▶ [To do] For the records below, give the count of lines holding the word "output" and nothing more.

▶ [Task material]
● ● ●

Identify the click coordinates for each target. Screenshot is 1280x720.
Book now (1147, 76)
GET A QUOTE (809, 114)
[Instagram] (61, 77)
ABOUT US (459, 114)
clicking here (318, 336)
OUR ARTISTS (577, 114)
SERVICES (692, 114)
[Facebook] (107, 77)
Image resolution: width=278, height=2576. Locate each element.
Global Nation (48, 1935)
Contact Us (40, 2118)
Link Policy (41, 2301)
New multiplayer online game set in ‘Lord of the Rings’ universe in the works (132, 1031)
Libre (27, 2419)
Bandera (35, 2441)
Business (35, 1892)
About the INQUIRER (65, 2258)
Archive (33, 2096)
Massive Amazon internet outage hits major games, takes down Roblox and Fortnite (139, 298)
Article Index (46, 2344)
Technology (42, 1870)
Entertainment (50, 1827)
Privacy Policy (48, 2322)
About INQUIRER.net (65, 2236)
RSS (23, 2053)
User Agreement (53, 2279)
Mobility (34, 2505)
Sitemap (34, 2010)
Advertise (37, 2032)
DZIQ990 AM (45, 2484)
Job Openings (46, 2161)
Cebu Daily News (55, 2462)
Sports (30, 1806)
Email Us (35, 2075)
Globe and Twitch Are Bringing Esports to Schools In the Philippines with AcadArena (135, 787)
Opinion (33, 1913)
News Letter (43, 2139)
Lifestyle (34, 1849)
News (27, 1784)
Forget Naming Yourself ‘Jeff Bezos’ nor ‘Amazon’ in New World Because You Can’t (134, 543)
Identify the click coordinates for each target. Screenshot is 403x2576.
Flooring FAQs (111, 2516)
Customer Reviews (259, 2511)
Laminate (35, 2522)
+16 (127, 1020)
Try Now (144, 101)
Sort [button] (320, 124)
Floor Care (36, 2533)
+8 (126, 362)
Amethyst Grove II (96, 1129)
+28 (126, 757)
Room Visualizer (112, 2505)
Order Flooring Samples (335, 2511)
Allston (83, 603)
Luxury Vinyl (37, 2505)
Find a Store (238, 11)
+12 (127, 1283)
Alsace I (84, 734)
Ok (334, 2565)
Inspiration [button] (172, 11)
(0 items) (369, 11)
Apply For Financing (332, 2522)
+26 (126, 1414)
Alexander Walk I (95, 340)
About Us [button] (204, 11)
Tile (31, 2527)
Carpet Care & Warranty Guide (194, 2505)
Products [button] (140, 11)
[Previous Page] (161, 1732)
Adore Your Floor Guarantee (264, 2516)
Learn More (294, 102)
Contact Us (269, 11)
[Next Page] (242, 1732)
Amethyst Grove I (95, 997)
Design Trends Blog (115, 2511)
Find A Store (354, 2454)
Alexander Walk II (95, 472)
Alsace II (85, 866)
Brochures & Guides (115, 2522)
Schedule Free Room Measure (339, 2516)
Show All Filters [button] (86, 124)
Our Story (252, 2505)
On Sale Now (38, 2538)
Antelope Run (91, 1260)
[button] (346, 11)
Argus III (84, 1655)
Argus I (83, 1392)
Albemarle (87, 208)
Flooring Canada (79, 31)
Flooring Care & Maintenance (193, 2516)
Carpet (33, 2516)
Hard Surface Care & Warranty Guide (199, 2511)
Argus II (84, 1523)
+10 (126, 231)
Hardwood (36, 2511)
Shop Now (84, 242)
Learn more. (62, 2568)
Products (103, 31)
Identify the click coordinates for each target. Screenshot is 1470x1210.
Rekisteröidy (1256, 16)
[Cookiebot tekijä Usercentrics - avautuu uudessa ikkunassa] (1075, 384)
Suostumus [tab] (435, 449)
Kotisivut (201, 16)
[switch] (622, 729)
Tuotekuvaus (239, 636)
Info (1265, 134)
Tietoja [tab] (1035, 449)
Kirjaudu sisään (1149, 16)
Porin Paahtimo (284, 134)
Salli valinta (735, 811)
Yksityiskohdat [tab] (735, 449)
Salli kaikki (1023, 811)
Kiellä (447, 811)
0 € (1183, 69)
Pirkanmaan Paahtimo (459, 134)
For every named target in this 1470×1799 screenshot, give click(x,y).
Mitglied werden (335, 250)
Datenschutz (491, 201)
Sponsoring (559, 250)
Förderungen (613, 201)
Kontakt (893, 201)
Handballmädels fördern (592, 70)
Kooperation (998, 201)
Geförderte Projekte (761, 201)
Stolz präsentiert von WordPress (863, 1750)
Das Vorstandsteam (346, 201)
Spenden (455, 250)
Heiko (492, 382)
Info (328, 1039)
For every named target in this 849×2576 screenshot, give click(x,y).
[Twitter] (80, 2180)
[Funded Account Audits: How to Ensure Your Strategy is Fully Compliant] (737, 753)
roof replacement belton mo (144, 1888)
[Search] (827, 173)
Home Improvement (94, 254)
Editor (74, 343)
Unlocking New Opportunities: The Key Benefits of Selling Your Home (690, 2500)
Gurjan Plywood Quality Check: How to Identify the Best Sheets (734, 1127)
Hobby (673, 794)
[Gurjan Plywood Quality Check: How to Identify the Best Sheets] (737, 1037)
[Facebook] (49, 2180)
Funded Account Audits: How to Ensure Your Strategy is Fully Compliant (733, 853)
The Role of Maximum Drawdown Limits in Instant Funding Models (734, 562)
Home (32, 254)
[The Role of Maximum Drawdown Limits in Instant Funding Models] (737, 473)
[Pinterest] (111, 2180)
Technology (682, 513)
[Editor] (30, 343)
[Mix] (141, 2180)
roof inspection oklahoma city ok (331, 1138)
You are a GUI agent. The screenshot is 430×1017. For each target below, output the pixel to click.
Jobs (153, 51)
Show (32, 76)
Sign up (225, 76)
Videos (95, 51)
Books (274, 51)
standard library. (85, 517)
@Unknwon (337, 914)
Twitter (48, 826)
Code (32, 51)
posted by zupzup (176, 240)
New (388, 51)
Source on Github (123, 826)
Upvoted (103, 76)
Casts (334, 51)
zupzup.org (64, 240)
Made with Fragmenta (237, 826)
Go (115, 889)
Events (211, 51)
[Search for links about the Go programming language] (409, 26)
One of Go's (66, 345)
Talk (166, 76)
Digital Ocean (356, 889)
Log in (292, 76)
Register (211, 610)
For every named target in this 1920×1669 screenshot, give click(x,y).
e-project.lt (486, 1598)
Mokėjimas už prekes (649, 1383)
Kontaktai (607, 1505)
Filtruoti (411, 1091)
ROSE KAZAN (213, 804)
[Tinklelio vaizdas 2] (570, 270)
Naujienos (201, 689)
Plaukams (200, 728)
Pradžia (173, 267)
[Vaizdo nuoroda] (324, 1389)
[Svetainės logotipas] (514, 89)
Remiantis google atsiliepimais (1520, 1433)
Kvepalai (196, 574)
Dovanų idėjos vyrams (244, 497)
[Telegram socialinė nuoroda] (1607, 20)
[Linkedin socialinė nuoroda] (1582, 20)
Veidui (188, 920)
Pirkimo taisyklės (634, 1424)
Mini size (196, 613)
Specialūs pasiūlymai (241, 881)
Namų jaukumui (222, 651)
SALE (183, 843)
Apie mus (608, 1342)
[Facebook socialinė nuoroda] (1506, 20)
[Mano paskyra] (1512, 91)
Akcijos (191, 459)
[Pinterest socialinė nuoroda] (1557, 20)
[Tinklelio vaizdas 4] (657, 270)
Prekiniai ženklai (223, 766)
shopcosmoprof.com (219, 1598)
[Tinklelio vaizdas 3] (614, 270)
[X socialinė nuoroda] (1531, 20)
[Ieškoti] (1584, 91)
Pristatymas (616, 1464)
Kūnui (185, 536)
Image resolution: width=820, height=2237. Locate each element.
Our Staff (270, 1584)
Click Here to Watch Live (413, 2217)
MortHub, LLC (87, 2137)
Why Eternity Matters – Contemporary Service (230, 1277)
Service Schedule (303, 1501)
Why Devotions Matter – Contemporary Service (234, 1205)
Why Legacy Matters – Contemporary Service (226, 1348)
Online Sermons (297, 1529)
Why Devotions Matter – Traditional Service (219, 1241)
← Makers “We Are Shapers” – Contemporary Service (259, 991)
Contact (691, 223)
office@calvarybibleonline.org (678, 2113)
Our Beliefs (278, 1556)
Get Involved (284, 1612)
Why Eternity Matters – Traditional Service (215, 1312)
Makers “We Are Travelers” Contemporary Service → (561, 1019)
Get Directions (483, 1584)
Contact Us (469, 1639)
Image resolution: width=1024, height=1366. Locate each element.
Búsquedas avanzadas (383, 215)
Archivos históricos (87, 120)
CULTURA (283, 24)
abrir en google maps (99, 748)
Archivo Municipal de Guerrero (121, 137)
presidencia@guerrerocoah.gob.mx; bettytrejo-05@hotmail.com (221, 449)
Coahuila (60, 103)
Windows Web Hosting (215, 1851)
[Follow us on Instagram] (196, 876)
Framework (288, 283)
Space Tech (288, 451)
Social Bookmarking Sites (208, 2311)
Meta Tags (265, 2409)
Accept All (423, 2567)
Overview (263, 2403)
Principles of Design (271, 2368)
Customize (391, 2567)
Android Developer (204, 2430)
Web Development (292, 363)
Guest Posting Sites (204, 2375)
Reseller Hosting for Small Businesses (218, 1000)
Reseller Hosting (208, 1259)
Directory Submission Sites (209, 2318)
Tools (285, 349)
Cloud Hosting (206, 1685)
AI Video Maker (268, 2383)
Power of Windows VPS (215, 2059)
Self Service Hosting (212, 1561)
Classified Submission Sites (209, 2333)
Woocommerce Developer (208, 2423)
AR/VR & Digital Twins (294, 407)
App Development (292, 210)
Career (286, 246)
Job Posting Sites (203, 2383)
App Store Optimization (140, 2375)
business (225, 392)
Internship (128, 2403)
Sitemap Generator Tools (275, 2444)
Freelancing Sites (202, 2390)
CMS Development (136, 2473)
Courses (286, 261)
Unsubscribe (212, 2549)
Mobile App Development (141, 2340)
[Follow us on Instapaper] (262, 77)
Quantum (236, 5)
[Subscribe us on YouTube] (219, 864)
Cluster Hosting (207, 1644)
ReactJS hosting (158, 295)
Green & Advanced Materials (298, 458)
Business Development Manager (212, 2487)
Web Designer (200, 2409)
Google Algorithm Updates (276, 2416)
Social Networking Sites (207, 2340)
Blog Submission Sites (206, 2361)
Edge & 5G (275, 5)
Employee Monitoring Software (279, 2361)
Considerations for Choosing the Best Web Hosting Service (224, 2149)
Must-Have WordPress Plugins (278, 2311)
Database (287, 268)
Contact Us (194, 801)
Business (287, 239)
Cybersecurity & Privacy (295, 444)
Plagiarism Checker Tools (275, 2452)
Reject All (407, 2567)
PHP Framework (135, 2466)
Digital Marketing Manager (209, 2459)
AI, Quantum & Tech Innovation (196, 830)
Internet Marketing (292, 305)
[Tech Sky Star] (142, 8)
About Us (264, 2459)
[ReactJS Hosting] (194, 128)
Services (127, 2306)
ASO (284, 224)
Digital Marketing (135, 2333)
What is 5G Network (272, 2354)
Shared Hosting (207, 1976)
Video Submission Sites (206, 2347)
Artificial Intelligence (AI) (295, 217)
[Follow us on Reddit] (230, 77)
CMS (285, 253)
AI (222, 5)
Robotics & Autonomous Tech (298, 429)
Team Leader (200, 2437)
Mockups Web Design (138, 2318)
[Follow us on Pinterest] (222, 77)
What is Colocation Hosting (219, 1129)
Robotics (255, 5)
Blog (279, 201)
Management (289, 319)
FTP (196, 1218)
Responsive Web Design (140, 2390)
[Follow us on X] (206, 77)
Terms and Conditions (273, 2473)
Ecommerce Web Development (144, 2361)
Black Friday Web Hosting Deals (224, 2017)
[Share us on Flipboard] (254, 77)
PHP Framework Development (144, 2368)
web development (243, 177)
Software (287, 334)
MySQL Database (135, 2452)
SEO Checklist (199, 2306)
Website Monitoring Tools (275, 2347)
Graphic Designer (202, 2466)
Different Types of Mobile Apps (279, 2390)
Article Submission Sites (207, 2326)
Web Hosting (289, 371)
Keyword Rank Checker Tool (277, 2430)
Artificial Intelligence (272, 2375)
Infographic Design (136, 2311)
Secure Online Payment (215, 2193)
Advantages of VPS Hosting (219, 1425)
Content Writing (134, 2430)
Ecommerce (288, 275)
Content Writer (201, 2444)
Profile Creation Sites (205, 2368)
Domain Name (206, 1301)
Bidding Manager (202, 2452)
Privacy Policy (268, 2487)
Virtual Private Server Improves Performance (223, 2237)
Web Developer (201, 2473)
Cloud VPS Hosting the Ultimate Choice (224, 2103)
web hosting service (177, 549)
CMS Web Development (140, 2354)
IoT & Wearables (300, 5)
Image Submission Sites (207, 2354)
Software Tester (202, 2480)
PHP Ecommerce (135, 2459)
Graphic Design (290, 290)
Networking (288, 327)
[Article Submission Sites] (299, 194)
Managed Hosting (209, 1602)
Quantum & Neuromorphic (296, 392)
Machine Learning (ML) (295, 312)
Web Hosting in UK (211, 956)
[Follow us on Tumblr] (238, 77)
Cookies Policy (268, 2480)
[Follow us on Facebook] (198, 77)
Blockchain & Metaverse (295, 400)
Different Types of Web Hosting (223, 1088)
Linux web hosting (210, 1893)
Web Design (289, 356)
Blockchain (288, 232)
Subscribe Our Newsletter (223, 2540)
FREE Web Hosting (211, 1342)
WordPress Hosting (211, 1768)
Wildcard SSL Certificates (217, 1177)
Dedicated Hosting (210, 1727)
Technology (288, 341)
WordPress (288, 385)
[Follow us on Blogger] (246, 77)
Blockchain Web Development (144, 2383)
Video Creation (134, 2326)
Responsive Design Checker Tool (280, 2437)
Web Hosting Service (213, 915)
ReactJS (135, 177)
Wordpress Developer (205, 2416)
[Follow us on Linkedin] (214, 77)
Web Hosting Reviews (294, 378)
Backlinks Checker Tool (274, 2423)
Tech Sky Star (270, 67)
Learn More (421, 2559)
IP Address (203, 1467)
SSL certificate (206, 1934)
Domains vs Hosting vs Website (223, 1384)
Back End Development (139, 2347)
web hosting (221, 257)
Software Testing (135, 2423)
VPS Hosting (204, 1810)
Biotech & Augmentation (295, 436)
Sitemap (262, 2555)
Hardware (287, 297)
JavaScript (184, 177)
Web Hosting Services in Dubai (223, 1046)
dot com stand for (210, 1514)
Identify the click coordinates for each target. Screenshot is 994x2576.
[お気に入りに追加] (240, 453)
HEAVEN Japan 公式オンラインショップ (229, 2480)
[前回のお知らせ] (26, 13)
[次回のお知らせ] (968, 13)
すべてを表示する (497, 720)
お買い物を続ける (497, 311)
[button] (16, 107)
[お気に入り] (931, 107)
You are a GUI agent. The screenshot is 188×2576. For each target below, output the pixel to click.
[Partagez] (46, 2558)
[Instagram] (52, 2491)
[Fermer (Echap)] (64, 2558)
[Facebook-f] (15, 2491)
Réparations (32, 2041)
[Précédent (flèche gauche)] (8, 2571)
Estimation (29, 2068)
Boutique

● ● ●

▶ [Answer to this exercise] 2